\n
## Diagram: General-Competence Guided Selective Layer Expansion & Adaptive Unit-Wise Decoupled Tuning
### Overview
This diagram illustrates a two-stage process for enhancing Large Language Models (LLMs). Stage 1 focuses on "General-Competence Guided Selective Layer Expansion," while Stage 2 details "Adaptive Unit-Wise Decoupled Tuning." The diagram uses a block-based structure with flow arrows to represent the process. It depicts the interaction between LLM layers, probing iterations, and the adaptation of learning rates.
### Components/Axes
The diagram is divided into two main stages, each with two steps. Key components include:
* **LLM:** Large Language Model.
* **Layers (L1 to LM):** Represented as rectangular blocks, indicating layers within the LLM.
* **Probing Iteration:** A feedback loop involving ΔL (change in loss) and ˜L (tilde L).
* **General-Competence Detection Corpus:** Used for probing and evaluation.
* **Domain-adaptive Units:** Represented by star shapes.
* **General-critical Units:** Represented by circle shapes.
* **Identity Copy:** A process of duplicating layers.
* **Selective Expansion:** Expanding the LLM by adding copied layers.
* **Pretrain Dataset:** Used for decoupled tuning.
* **Decoupled Tuning:** Adjusting parameters based on the dataset.
* **Learning Rate Adaptation:** Adjusting learning rates for different units.
* **Next Token Prediction Loss (L):** The loss function used for training.
The diagram uses arrows to indicate flow direction and relationships between components. A legend in the bottom-right corner defines the symbols used:
* Trainable (Red)
* Frozen (Grey)
* Identity Copy (Orange)
* Update Flow (Yellow)
* Forward Flow (Purple)
* Probing (Blue)
* Domain Units (Star)
* General Units (Circle)
* Original Layer (White)
* Masked Layer (Light Grey)
* Expanded Layer (Dark Grey)
### Detailed Analysis / Content Details
**Stage 1: General-Competence Guided Selective Layer Expansion**
* **Step 1: General-Competence Aware Layer Importance Probing:**
* Parameters are fed into the LLM.
* The LLM interacts with the "General-Competence Detection Corpus."
* A probing iteration calculates ΔL (change in loss) and ˜L (tilde L).
* The diagram shows deactivated layers.
* **Step 2: Selective Expansion via Identity Copy:**
* The "General-Competence Importance" is used to "Select Lowest-K Layers."
* These layers are then "Copied" using an "Identity Copy" process.
* The copied layers are added to the LLM, resulting in "Selective Expansion."
* A "Layer Index Copy_L1...LM-K" is indicated.

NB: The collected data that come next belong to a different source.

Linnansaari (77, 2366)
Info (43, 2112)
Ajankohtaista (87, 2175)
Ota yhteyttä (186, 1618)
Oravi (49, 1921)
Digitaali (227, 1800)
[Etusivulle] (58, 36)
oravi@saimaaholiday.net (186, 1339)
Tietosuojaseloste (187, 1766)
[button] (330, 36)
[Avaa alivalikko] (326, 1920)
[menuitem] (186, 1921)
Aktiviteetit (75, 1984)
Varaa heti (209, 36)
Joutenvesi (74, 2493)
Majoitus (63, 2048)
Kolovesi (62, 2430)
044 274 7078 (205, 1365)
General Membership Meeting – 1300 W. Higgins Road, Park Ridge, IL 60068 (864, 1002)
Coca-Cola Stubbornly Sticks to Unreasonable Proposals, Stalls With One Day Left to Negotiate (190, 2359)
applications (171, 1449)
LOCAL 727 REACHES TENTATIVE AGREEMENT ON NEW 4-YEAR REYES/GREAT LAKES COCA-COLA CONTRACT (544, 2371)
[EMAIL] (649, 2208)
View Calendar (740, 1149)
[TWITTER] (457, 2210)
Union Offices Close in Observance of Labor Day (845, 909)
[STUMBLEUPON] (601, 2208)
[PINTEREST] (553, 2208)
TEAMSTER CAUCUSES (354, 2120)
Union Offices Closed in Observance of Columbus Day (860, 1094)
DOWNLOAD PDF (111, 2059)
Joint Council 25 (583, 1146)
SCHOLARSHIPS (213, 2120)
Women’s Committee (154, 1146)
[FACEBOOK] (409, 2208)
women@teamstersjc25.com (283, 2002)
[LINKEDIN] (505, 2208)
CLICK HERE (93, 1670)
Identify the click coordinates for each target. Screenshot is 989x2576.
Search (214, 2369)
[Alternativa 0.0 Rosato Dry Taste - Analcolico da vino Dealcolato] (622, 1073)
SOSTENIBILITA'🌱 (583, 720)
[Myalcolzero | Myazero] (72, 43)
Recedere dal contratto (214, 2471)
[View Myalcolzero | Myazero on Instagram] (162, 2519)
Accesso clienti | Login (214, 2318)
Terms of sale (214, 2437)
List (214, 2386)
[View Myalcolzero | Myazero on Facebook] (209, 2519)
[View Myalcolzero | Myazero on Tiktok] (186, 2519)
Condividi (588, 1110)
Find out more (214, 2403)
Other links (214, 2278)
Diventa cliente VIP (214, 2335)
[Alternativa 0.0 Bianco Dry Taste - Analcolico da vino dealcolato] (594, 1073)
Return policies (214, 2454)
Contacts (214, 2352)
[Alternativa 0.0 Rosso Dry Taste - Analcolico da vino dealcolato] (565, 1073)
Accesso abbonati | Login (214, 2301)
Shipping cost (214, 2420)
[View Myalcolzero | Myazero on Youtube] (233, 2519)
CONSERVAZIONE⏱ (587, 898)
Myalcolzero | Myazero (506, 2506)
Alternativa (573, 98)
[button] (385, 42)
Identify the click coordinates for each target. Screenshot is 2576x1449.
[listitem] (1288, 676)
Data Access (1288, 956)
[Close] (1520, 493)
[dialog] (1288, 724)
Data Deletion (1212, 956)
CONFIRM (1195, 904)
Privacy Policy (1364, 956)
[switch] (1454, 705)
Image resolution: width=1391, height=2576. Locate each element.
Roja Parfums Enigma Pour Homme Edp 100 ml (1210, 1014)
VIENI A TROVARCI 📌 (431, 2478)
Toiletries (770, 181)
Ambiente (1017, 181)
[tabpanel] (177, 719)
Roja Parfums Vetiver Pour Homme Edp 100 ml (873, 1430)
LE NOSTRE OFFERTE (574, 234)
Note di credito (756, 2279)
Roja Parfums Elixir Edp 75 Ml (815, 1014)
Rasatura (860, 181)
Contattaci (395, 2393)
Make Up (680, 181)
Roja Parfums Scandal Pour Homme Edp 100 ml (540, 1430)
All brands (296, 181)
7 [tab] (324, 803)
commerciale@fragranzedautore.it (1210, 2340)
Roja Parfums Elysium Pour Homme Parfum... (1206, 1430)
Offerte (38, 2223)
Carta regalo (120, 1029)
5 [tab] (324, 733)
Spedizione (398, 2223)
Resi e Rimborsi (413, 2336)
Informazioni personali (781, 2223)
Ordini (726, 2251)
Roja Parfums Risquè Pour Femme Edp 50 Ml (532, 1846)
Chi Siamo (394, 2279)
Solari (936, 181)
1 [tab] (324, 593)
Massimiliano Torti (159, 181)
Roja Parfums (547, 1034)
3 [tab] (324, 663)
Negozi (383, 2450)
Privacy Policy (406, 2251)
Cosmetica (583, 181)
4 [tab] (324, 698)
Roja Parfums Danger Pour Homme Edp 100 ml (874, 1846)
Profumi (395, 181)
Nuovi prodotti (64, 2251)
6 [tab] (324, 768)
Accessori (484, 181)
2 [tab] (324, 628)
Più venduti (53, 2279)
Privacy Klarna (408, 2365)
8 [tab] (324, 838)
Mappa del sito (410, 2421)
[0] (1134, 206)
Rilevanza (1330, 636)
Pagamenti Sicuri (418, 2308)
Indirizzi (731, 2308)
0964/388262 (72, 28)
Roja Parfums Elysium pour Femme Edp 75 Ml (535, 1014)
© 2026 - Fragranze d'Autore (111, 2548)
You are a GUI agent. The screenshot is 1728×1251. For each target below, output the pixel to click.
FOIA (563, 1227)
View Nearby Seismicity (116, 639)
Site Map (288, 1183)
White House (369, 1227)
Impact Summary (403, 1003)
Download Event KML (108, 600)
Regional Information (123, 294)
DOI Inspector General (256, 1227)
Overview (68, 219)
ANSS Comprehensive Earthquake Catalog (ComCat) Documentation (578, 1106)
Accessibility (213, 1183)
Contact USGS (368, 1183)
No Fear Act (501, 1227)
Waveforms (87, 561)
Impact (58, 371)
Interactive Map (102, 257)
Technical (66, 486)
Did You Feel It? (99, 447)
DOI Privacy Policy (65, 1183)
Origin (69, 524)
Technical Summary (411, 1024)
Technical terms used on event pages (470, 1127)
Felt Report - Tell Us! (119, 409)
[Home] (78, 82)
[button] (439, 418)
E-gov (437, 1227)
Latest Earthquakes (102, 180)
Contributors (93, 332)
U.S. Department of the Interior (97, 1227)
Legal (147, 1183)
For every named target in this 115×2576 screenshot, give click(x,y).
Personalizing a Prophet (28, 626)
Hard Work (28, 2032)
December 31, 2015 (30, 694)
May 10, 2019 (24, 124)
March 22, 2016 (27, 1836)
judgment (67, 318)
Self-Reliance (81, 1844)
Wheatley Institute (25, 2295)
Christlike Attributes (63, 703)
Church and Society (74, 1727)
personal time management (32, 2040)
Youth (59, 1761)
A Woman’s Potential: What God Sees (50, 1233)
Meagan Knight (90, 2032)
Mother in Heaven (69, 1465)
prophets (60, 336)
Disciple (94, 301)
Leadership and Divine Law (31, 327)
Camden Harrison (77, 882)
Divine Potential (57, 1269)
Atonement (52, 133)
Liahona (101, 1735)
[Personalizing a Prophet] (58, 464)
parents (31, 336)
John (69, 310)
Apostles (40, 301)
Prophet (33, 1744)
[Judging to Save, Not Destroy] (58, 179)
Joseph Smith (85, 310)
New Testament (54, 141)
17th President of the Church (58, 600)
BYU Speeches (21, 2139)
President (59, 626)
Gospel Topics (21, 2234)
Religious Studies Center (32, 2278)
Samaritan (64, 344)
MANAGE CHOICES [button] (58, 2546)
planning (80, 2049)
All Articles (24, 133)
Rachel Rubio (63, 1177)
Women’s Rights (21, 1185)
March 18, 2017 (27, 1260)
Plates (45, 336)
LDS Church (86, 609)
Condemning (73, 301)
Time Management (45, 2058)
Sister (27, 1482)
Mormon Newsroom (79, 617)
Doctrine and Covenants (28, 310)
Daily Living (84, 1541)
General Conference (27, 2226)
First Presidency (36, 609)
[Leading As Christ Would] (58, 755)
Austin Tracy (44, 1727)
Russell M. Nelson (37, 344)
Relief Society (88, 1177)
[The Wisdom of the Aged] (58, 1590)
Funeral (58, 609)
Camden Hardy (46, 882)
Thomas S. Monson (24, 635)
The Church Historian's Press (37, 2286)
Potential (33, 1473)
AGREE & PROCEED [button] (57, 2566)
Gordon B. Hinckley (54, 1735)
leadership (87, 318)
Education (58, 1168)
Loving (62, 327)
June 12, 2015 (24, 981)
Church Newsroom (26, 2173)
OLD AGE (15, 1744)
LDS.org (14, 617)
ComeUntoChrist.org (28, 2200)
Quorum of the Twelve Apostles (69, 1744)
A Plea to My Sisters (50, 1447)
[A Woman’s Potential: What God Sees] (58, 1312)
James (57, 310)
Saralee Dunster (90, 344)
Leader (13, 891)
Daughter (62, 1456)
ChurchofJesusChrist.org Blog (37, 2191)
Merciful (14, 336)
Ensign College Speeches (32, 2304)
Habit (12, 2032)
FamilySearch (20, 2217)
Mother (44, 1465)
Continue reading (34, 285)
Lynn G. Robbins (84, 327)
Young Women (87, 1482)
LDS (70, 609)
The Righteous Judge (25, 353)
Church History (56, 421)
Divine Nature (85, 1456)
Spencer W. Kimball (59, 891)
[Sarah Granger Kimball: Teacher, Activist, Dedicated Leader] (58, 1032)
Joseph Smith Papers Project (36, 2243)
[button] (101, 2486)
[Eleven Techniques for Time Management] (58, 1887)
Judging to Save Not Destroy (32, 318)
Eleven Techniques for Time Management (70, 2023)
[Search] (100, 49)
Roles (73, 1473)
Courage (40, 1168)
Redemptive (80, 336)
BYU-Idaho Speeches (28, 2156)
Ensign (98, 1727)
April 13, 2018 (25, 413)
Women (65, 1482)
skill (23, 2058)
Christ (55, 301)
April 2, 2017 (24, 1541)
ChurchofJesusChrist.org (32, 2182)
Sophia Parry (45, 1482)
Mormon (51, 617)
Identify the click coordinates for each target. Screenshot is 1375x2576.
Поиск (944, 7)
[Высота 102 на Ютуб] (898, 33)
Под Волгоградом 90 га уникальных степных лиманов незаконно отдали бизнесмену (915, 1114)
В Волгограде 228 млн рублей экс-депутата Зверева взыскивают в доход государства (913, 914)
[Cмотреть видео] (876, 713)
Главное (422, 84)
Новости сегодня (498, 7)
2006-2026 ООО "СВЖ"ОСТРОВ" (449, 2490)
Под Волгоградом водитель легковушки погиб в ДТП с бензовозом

**Stage 2: Adaptive Unit-Wise Decoupled Tuning**
* **Step 1: Unit-wise Neuron Decoupling:**
* The "General-Competence Detection Corpus" is used again.
* The diagram shows "Domain-adaptive Units" (stars) and "General-critical Units" (circles) within the layers.
* Unit-wise importance is calculated: w(i) = [w(i)y w(i)f].
* Forward and Update flows are indicated with purple and yellow arrows respectively.
* **Step 2: Dynamic Learning Rate Adaptation:**
* A "Pretrain Dataset" is used for "Decoupled Tuning."
* The diagram shows "Higher Learning Rate" applied to some units and "Lower Learning Rate" applied to others.
* An "Update" process is applied, resulting in an "Expanded Layer."
* The "Next Token Prediction Loss (L)" is used to guide the update.
### Key Observations
* The diagram emphasizes a selective expansion approach, focusing on expanding only the most important layers based on general competence.
* The decoupling of units and dynamic learning rate adaptation suggest a fine-tuning strategy tailored to individual units within the LLM.
* The use of the "General-Competence Detection Corpus" throughout the process highlights the importance of evaluating the LLM's general capabilities.
* The diagram visually separates trainable (red) and frozen (grey) parameters, indicating which parts of the model are being updated during each stage.
### Interpretation
This diagram presents a method for efficiently scaling and improving LLMs. The two-stage process aims to address the limitations of traditional full fine-tuning by selectively expanding the model's capacity and adapting learning rates at the unit level. The use of a "General-Competence Detection Corpus" suggests a focus on maintaining and enhancing the LLM's broad capabilities while adapting to specific tasks. The decoupling of units and dynamic learning rates likely aim to prevent catastrophic forgetting and improve the model's generalization performance. The diagram suggests a sophisticated approach to LLM optimization that balances scalability, efficiency, and performance. The visual separation of trainable and frozen parameters is a key element, indicating a parameter-efficient fine-tuning strategy. The use of "Identity Copy" suggests a method for preserving the original knowledge of the LLM while adding new capacity.